The like of it had indeed been found before, within living memory, in this place of immemorial use as a graveyard–“Devil’s penny-pieces” people called them. Five such lay hidden already in a dark corner of the chapel, to keep them from superstitious employment. To-day they came out of hiding at last. Apollyon knew the use of the thing at a glance; had put an expert hand to it forthwith; poises the discus; sets it wheeling. How easily it spins round under one’s arm, in the groove of the bent fingers, slips thence smoothly like a knife flung from its sheath, as if for a course of perpetual motion! Splendescit eundo: it seems to burn as it goes. It is heavier many times than it looks, and sharp-edged. By night they have scoured and polished the corroded surfaces. Apollyon promises Hyacinth and himself rare sport in the cool of the evening–an evening however, as it turned out, not less breathless than the day.

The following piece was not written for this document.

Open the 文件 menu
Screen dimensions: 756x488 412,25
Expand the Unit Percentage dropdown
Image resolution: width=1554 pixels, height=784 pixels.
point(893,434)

In the great heat Apollyon had flung aside, as if for ever, the last sorry remnant of his workman’s attire, and challenged the boy to do the same. On the moonlit turf there, crouching, right foot foremost, and with face turned backwards to the disk in his right hand, his whole body, in that moment of rest, full of the circular motion he is about to commit to it, he seemed–beautiful pale spectre–to shine from within with a light of his own, like that of the glow-worm in the thicket, or the dead and rotten roots of the old trees. And as if they had a proper motion of their own in them, the disks, the quoits, ran, amid the delighted shouts and laughter of the boy, as he follows, scarcely less swift, to score the points of their contact with the grass. Again and again they recommence, forgetful of the hours; while the death-bell cries out harshly for the grave’s occupant, and the corpse itself is borne along stealthily not far from them, and, unnoticed by either, the entire aspect of things has changed. Under the overcast sky it is in darkness they are playing, by guess and touch chiefly; and suddenly an icy blast of wind has lifted the roof from the old chapel, the trees are moaning in wild circular motion, and their devil’s penny-piece, when Apollyon throws it for the last time, is itself but a twirling leaf in the wind, till it sinks edgewise, sawing through the boy’s face, uplifted in the dark to trace it, crushing in the tender skull upon the brain.